Text under study:
# # #

Monday, September 08, 2008

'whence cometh help'

i enjoy psalms. yep. they are attributed to king david and the king david in the christian bible lamented quite a bit- but there are also joyful psalms and psalms of comfort. most folks, me included, love psalm 23- the imagery reminds me of beethoven's 'pastoral symphony'. but i am not to be comforted today. there are days when there is nothing anyone can do to comfort you- and today is one of those days. the amount of grief and anguish bubbles up into a geyser and just keeps pouring out in an endless stream that would make the oilmen envious. sigh.

my sister has a tough choice to make- whether to let her 20 year old best friend live out his last days with a tumor that won't get any better or to say good bye and put him to sleep. my mother's health is delicate and her heart is getting so much weaker it is difficult for her to get around. my estranged father's health is fragile also and he wants to see everyone but the damage that he inflicted on my family is such that my sister isn't ready- on top of everything else.

oh, and did i mention that the world situation sucks right now too?

# # #

[Data extracted from a collection]
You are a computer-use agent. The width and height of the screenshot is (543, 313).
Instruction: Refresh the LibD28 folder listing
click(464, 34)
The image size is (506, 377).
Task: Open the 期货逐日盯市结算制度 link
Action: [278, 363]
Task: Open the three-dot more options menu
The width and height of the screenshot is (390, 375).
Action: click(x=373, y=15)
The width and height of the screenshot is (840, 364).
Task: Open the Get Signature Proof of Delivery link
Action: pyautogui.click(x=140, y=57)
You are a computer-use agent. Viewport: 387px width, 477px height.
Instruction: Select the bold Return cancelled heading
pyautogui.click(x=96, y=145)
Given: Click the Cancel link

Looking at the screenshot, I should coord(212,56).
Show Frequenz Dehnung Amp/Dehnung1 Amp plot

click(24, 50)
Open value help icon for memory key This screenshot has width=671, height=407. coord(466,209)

# # #

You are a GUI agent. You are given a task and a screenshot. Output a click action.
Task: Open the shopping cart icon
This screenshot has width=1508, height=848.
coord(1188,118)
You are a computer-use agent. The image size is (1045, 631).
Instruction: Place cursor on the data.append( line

# # #

Task instructions:
a. Translate this sentence from the blog post into Spanish: "my mother's health is delicate and her heart is getting so much weaker it is difficult for her to get around."
b. Write out the part of the blog post that opens with the words containing "my sister has" and closes with "of everything else.".

Numbered answers:
a. la salud de mi madre es delicada y su corazón se está debilitando tanto que le resulta difícil desplazarse.

b.
my sister has a tough choice to make- whether to let her 20 year old best friend live out his last days with a tumor that won't get any better or to say good bye and put him to sleep. my mother's health is delicate and her heart is getting so much weaker it is difficult for her to get around. my estranged father's health is fragile also and he wants to see everyone but the damage that he inflicted on my family is such that my sister isn't ready- on top of everything else.